Dairy-free Spinach dip may be void of lactose but not of flavor! My sister raved about this dip and she is a dairy eater by all means. She said that she wanted the recipe so she could make it for her co-workers, for me, that is always a good sign. I normally can’t pull the wool over her eyes when it comes to dairy products, but this recipe fooled her. This recipe is light and fresh tasting. I don’t recommend using frozen spinach because as it thaws it will release water and “muddy” up your dip. Fresh is always the best. Enjoy!
Ingredients: yields 5 cups dip
- 10 oz spinach (fresh only, don’t use frozen)

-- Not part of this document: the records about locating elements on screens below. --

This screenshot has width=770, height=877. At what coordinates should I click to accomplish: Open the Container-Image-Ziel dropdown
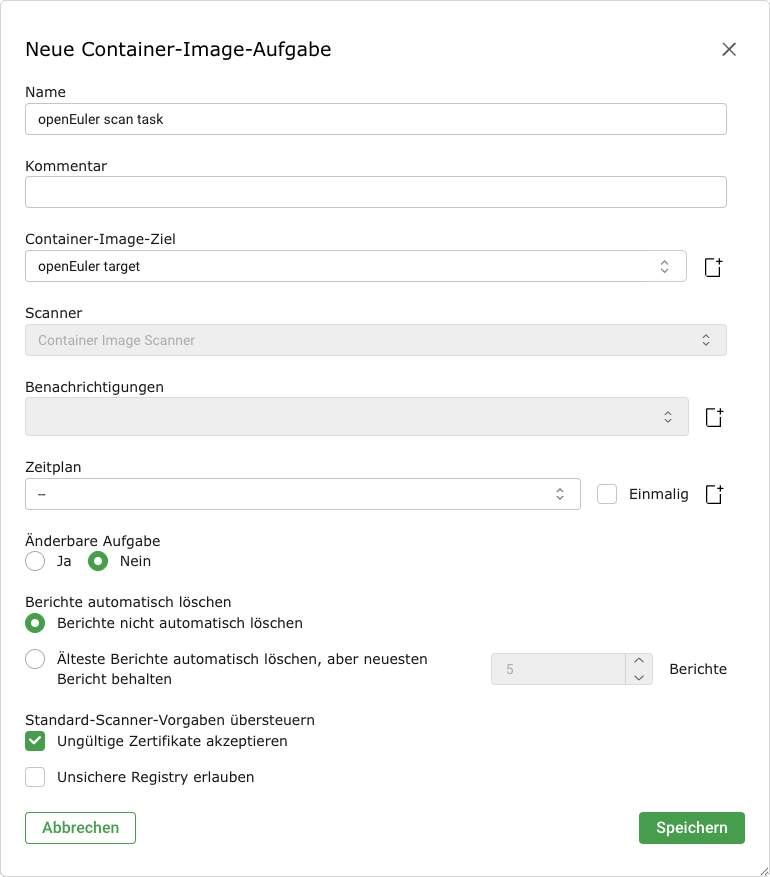(x=355, y=266)
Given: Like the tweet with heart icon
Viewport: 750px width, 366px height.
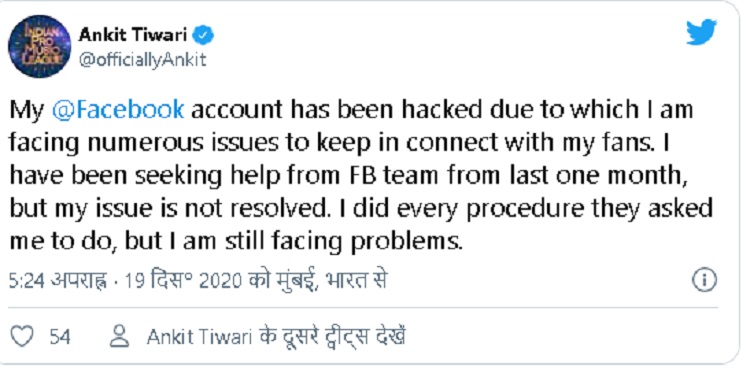Looking at the screenshot, I should [x=22, y=336].
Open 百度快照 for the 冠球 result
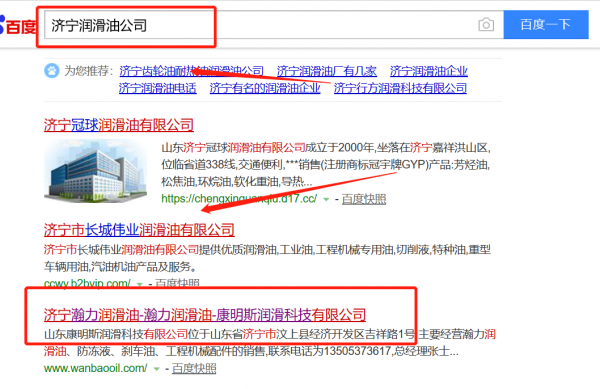Image resolution: width=600 pixels, height=389 pixels. point(364,199)
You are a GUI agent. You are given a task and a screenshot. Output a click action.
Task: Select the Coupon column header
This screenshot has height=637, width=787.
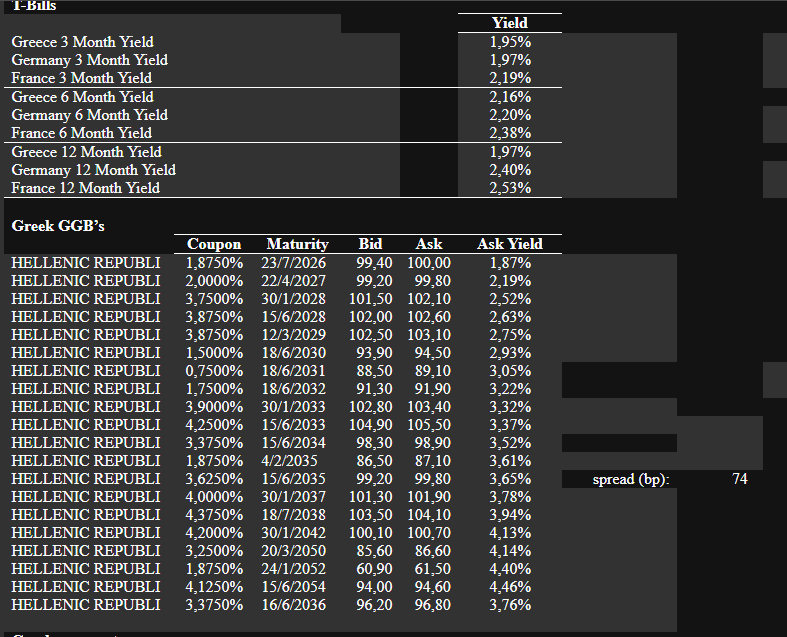[214, 244]
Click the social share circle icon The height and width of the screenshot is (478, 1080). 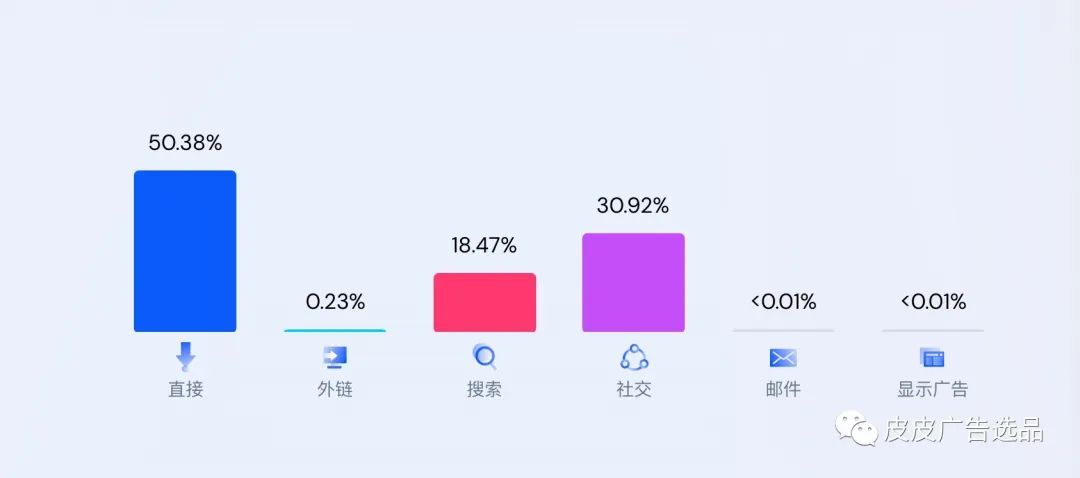point(634,357)
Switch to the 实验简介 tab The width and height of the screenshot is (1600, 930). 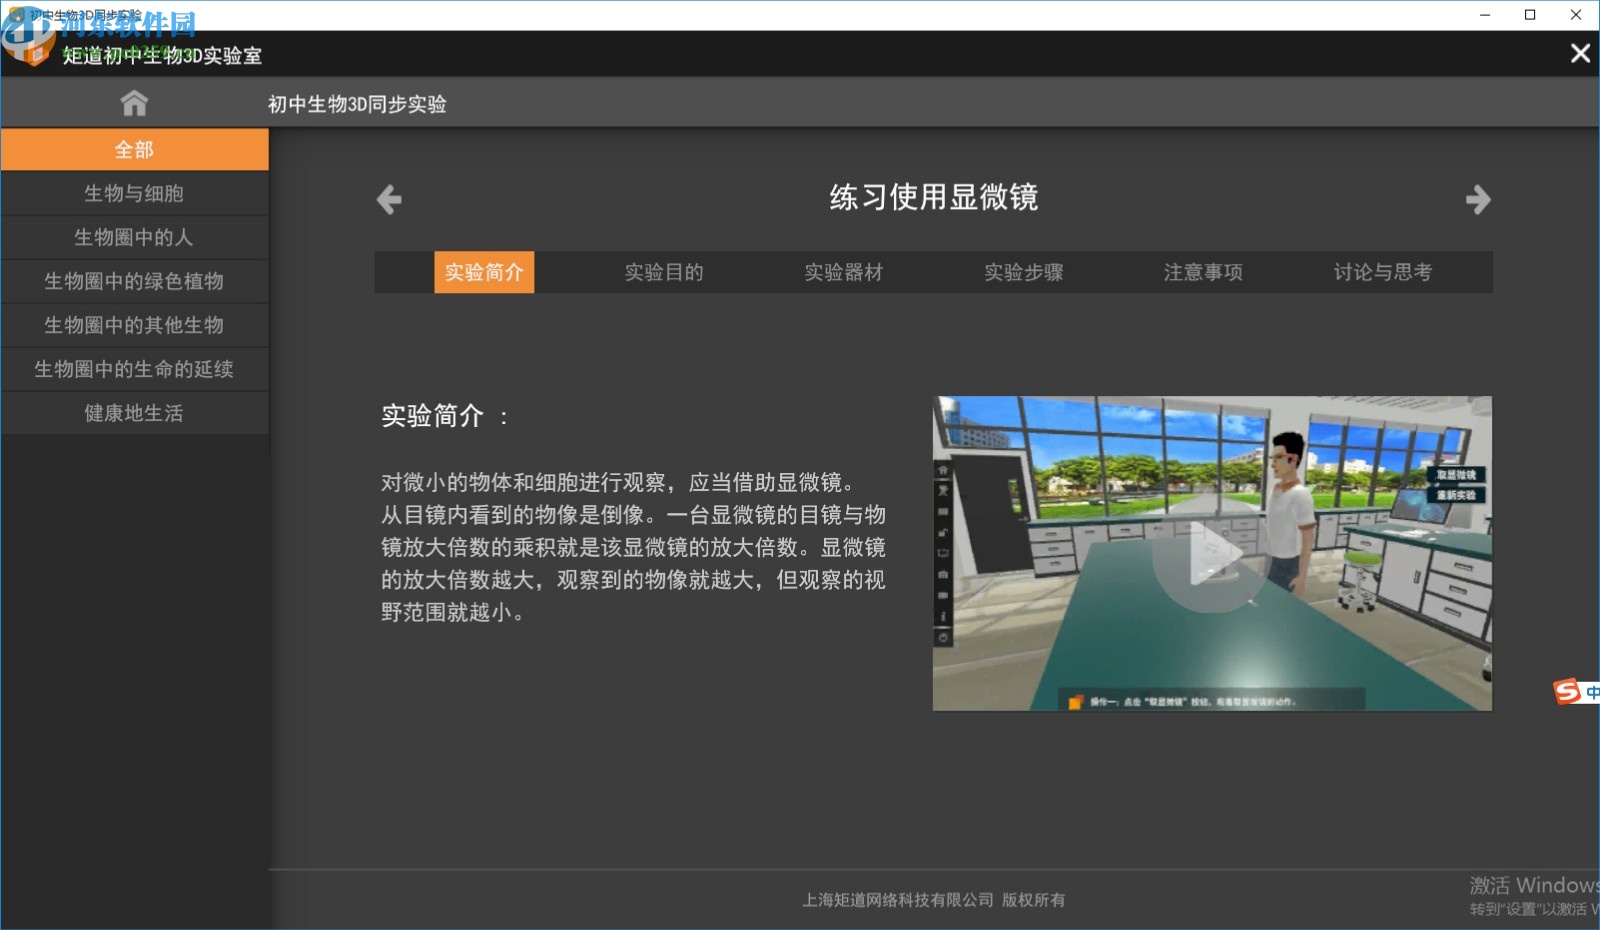tap(484, 273)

- 1/2 red onion, diced (3/4 cup)
Sauce: yields 4 1/2 cups
- 1 cup water
- 1/3 cup fresh-squeezed lemon juice
- 2 cups raw cashews, soaked 2+ hours
- 2 Tbsp nutritional yeast (Red Star brand preferred)
- 2 – 4 garlic cloves
- 1/2 – 1 tsp sea salt
- 1/4 cup of organic, cold-pressed olive oil
- Chop spinach and red onion and place in mixing bowl.
- Place the ingredients in the following order into the blender; water, lemon juice, cashews, nutritional yeast, garlic, and salt. Blend until smooth. Depending on the blender, this can take 1-3 minutes. Adding the liquid first will help the blades move more freely.
- Pour the sauce in to the bowl with spinach and onion and mix.
- Chill for 1-2 hours to increase the dips thickness.
- Garnish with chopped red bell pepper or more onion for color.
- This should keep for 2-3 days in the fridge. I don’t recommend freezing.